Ann Patchett and the Bel Canto Curse

Ann Patchet’s latest novel, State of Wonder, is a terrific book, as was her previous novel, Run. But when I recommend either of these excellent books to friends and library customers, I find that each and every one says, “Oh, I loved Bel Canto. Is this like Bel Canto?” Of course, in some stylistic ways, in the way she turns a sentence or describes a character’s emotional reaction, you certainly know you are reading Ann Patchett. But no, it’s not Bel Canto. State of Wonder is its own story, a fascinating one that begins in a research laboratory in Minnesota and journeys to the Amazon and a mysterious tribe deep in the jungle whose women remain fertile into old age.

Dr. Marinah Singh, a 42-year-old scientist, is dispatched by the pharmaceutical company for which she works to investigate the reported death of a fellow researcher. The state of wonder begins from the moment she arrives in Brazil and journeys into an increasingly strange land, but also into unexplored parts of her own psyche and past. Singh locates the legendary Dr. Annick  Swenson, in her 70’s and carrying on her research in the village. Singh studied under Swenson in medical school and had a catastrophic experience there that changed the direction of Singh’s life; Swenson doesn’t seem to remember her. The oddities of Swenson’s character, the almost hallucinatory characteristics of the insects, the plants, the animals of this jungle environment create a dream-like quality that becomes nightmarish as Singh searches more deeply into the Swenson’s work and the life of the tribe.

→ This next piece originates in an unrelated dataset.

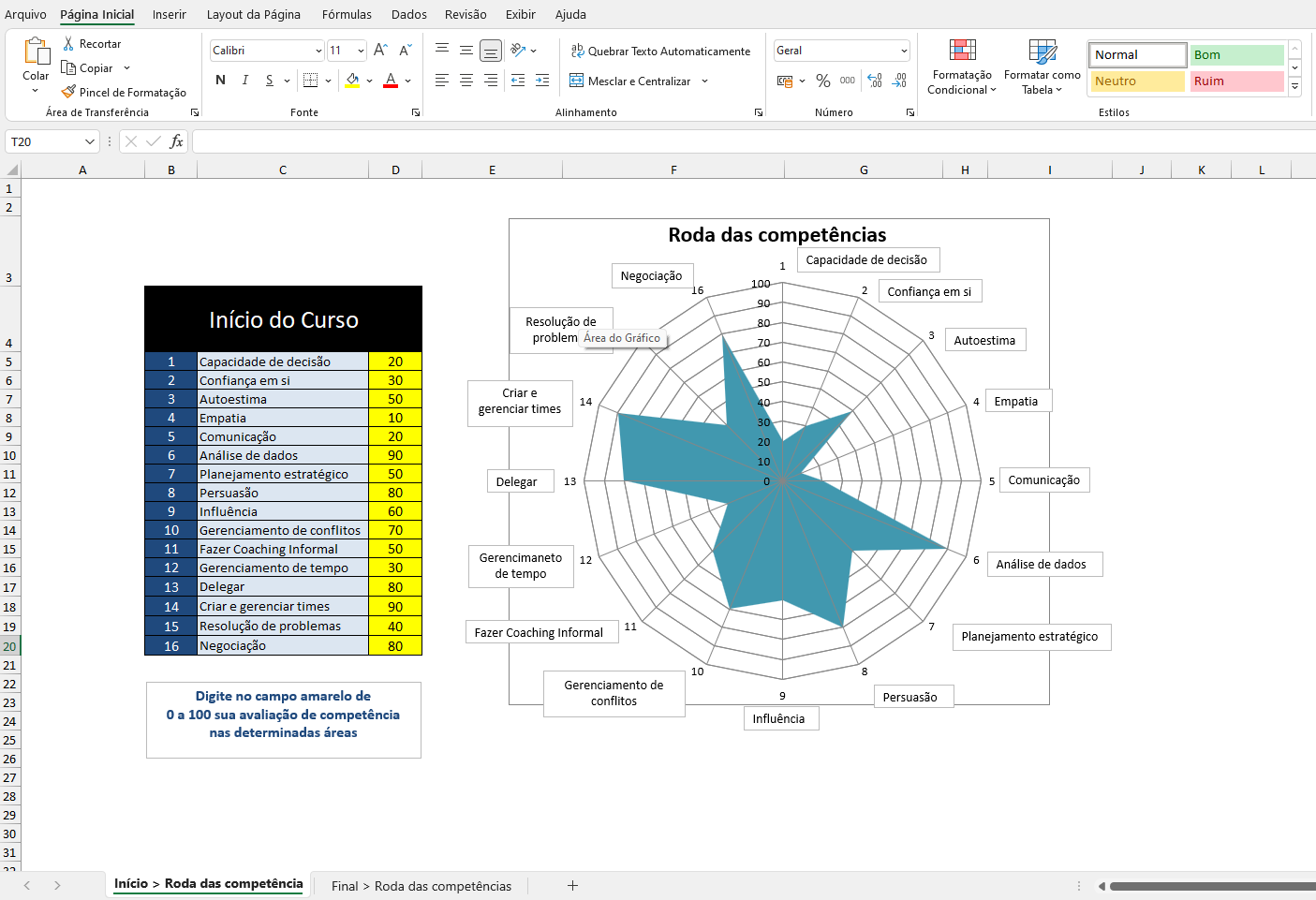Toggle italic formatting (I)
Screen dimensions: 1316x900
[245, 81]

But back to the Bel Canto curse: every time I describe State of Wonder to someone or recommend Run, another brilliant work, s/he immediately starts talking about Bel Canto. I begin to think Patchett should have saved Bel Canto until the end of her writing career. Bel Canto is, of course, an extraordinary novel, and I do understand why everyone who reads it remembers it and longs to repeat the delight of reading it. Still, Patchet’s later novels are each outstanding. Please read them both and stop hoping to re-read Bel Canto while you do! If by some strange chance you have not yet read Bel Canto, put that one on your list as well.